Aux débuts de la société romaine, Lucrèce violée se tuait, Virginius tuait sa fille pour lui épargner la flétrissure ; c’était dans l’ordre. Cinq siècles plus tard, l’impératrice Messaline courait les lupanars, Agrippine était la maîtresse de son fils Néron. Les femmes épousaient publiquement des femmes et les hommes des hommes : la race des gitons pullulait.

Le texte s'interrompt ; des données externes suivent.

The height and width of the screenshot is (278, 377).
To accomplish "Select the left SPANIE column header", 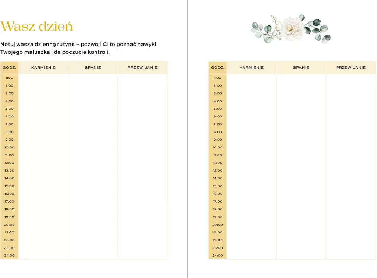I will [93, 68].
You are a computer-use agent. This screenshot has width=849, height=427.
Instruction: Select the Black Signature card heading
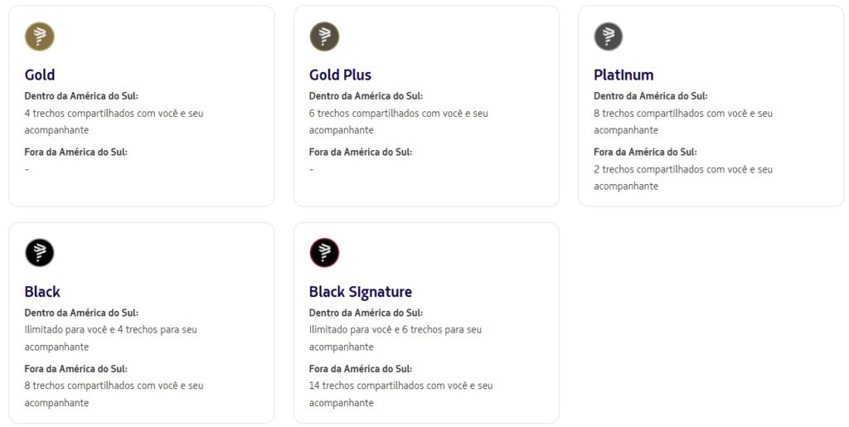360,292
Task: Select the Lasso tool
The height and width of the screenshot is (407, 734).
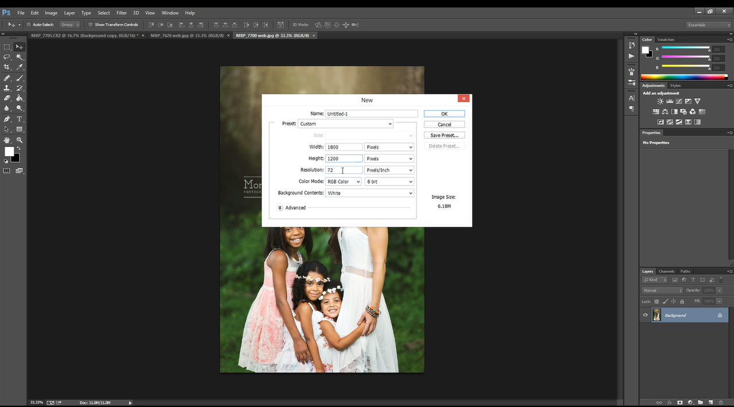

La majesté romaine avait disparu. Qu’il était loin ce temps où Cinéas voyait dans Rome un temple et dans le Sénat une assemblée de dieux ! Le citoyen, jadis si fier de son titre, ne réclamait plus que du pain et des jeux. Le Sénat, ballotté entre la plèbe, les légions et la garde prétorienne, se prosternait dans un avilissement grotesque devant chaque César. Les noms de saint, sacré, éternel, divinité, étaient prodigués à tout maître ; on adorait son effigie, ses expéditions et tout ce qui se rapportait à sa personne. Lorsque Dioclétien, effrayé du poids de l’empire, se fut donné un collègue Auguste et, au-dessous, deux Césars, on prit l’habitude de parler à un seul comme représentant également les trois autres et l’ancien tutoiement se perdit. De là, s’introduisit dans les langues modernes cette absurdité de parler au pluriel à une seule personne.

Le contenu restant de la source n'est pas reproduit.